Please pull out each line of the material below that contains the word "return".

THE DATA ▸
- - -

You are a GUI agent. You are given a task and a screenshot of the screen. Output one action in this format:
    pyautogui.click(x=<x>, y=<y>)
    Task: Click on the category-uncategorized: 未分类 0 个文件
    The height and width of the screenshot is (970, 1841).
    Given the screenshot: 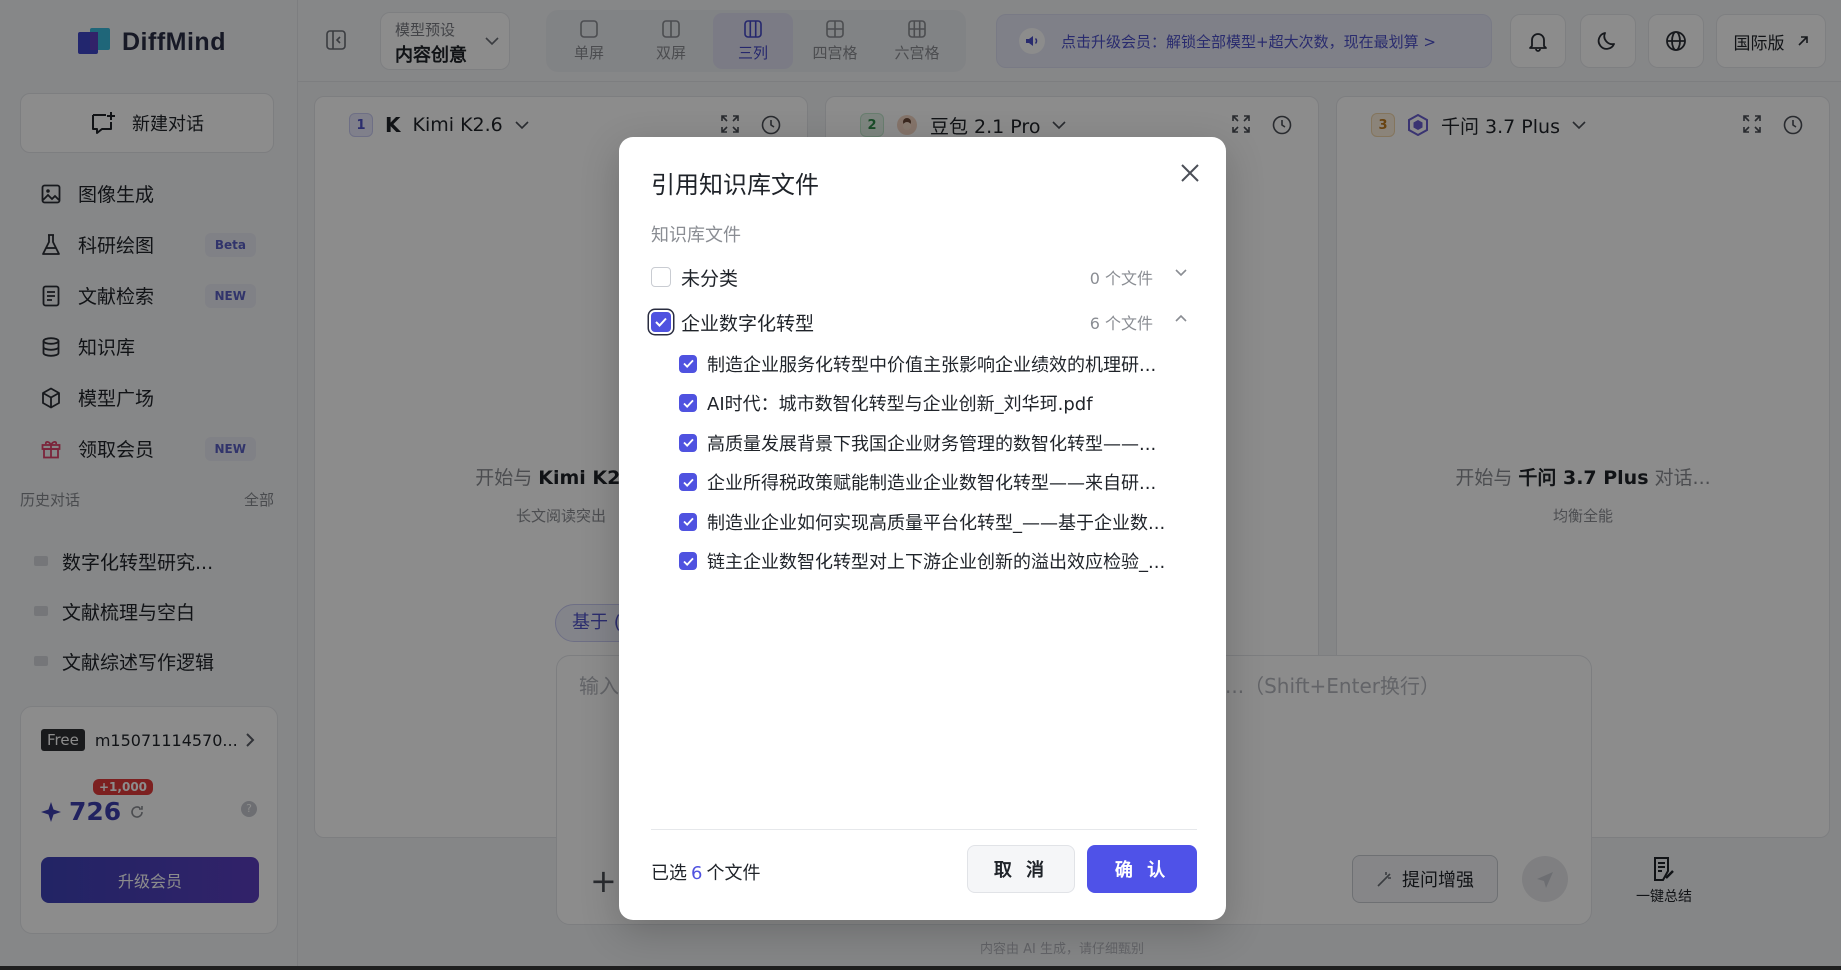 What is the action you would take?
    pyautogui.click(x=924, y=277)
    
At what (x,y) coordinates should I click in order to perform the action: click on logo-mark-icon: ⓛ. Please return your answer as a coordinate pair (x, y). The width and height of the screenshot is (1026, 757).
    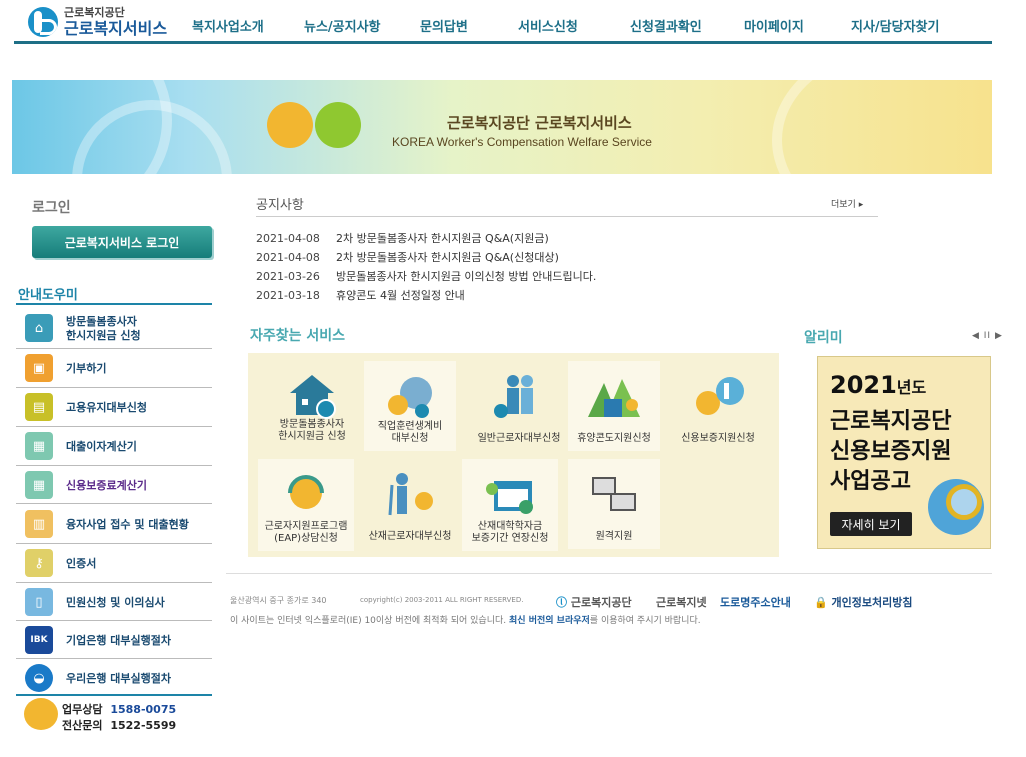
    Looking at the image, I should click on (562, 602).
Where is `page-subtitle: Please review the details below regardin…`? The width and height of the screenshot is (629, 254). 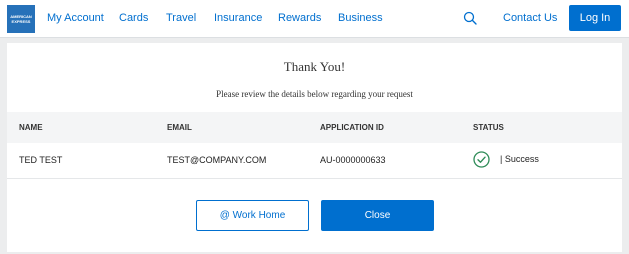
page-subtitle: Please review the details below regardin… is located at coordinates (314, 94).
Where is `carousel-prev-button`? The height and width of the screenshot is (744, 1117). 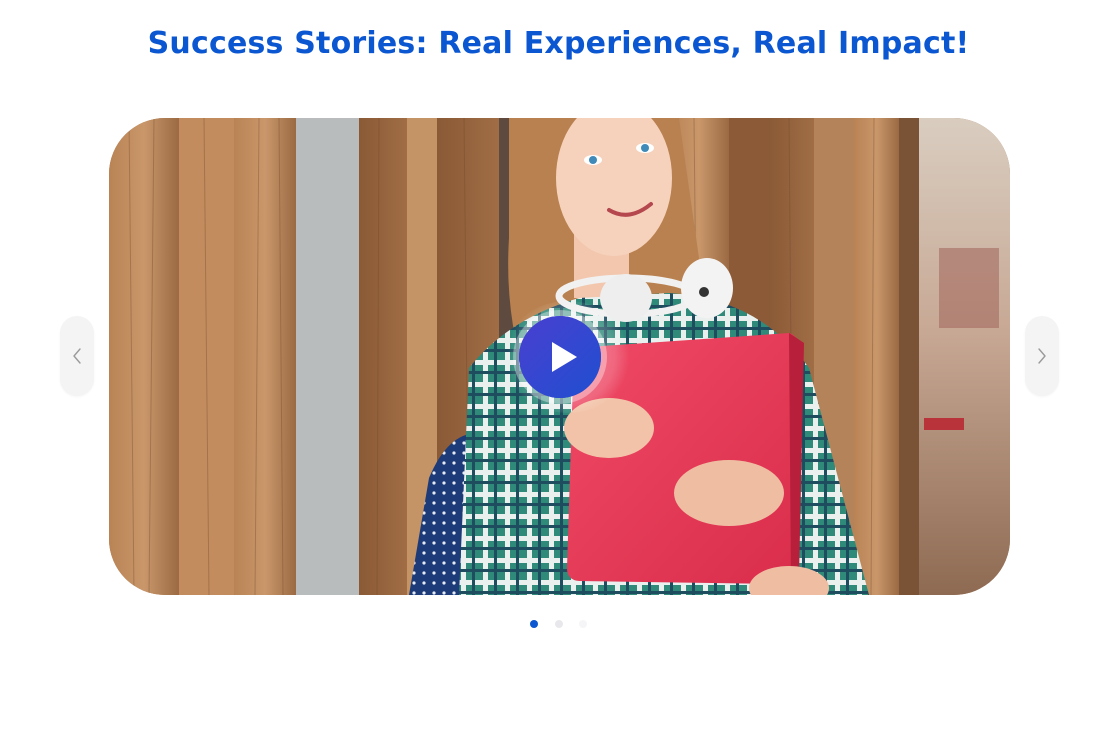 carousel-prev-button is located at coordinates (77, 356).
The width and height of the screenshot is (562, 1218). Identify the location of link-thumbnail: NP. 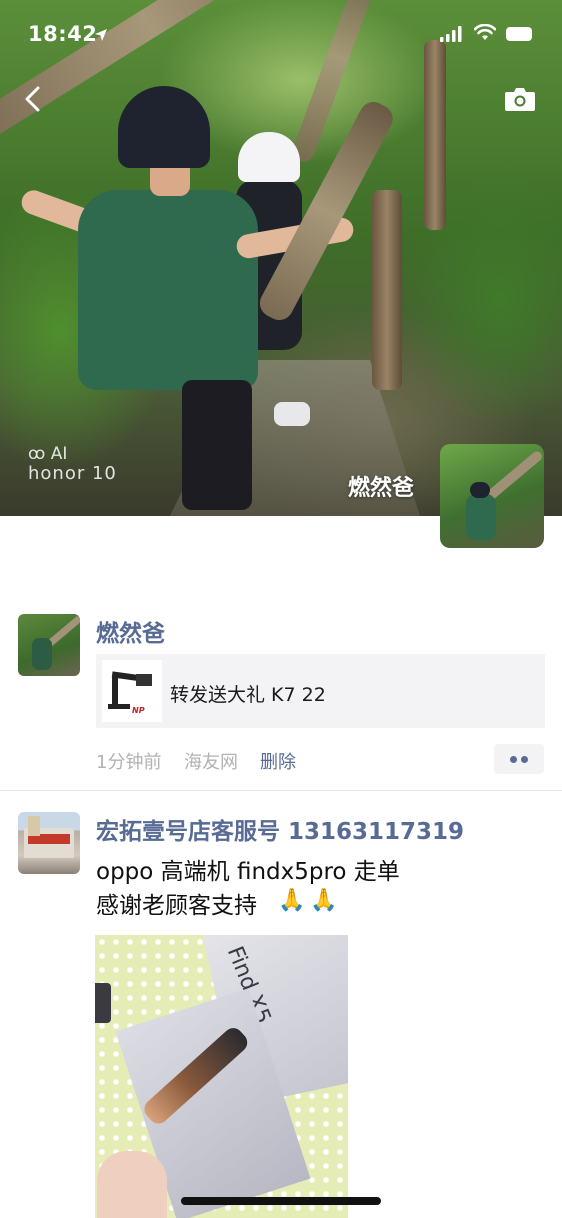
(132, 691).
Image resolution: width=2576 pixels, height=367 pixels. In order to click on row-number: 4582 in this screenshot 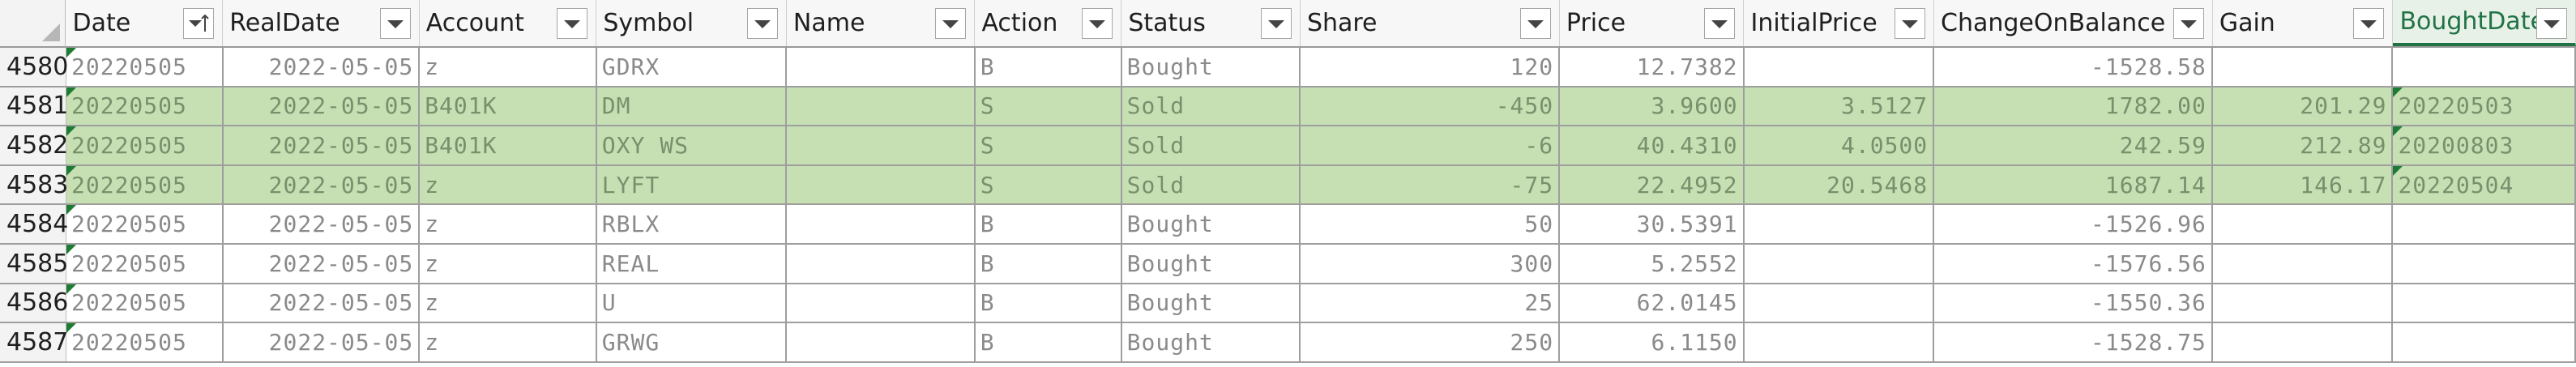, I will do `click(34, 145)`.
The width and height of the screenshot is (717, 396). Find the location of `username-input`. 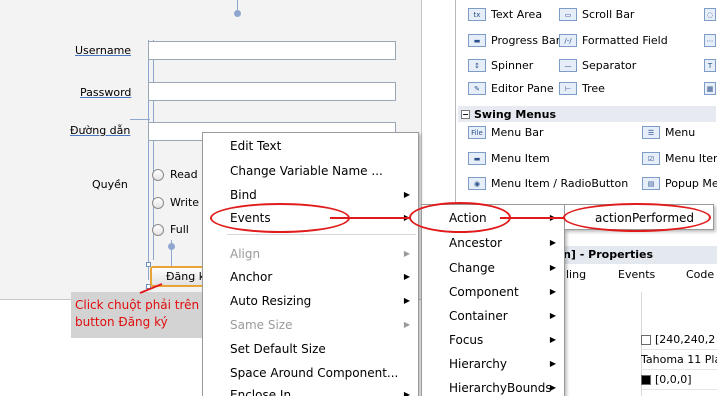

username-input is located at coordinates (272, 50).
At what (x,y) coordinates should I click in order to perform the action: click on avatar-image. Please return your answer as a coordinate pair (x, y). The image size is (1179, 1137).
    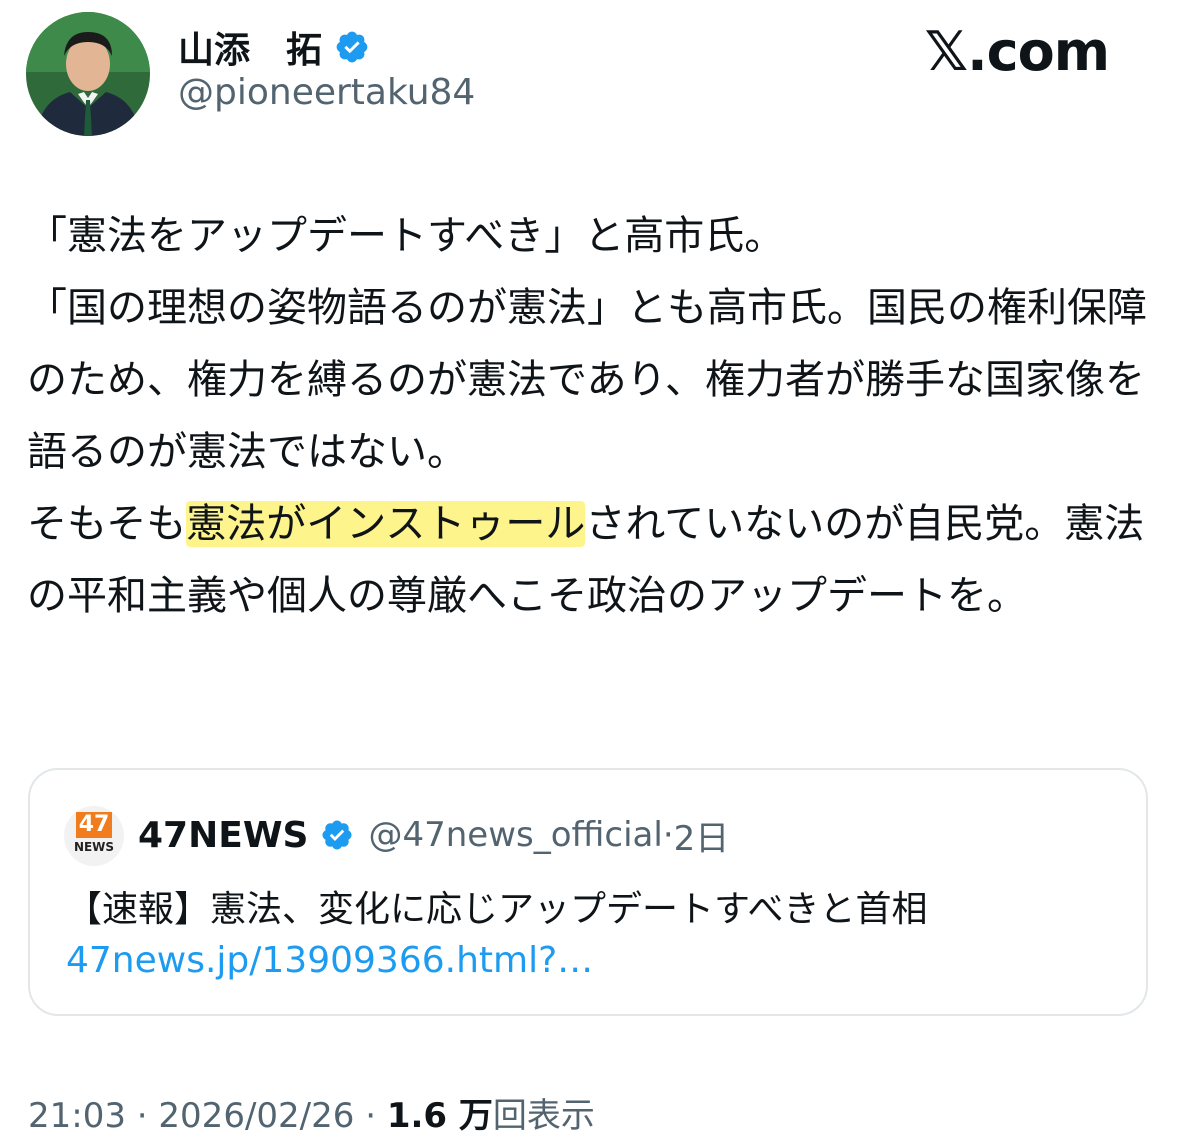
    Looking at the image, I should click on (88, 74).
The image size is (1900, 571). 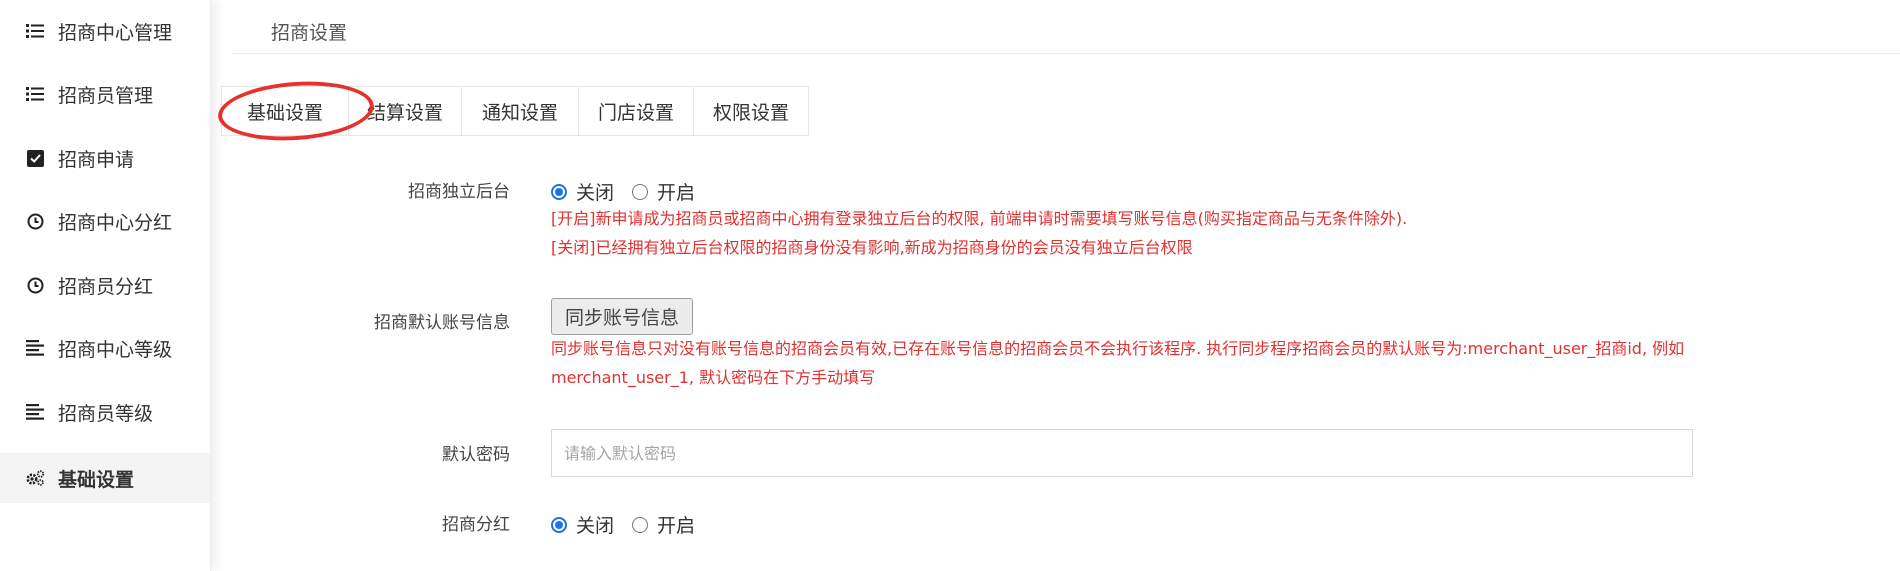 I want to click on dividend-off-option: 关闭, so click(x=582, y=524).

- - -

RESPONSE TO THE TASK ▸
At what (x,y) coordinates should I click in order to perform the action: click on logo-mark-icon: ⓛ. Please return your answer as a coordinate pair (x, y). The width and height of the screenshot is (1026, 757).
At what (x,y) coordinates should I click in order to perform the action: click on avatar-image. Please return your answer as a coordinate pair (x, y). The image size is (1179, 1137).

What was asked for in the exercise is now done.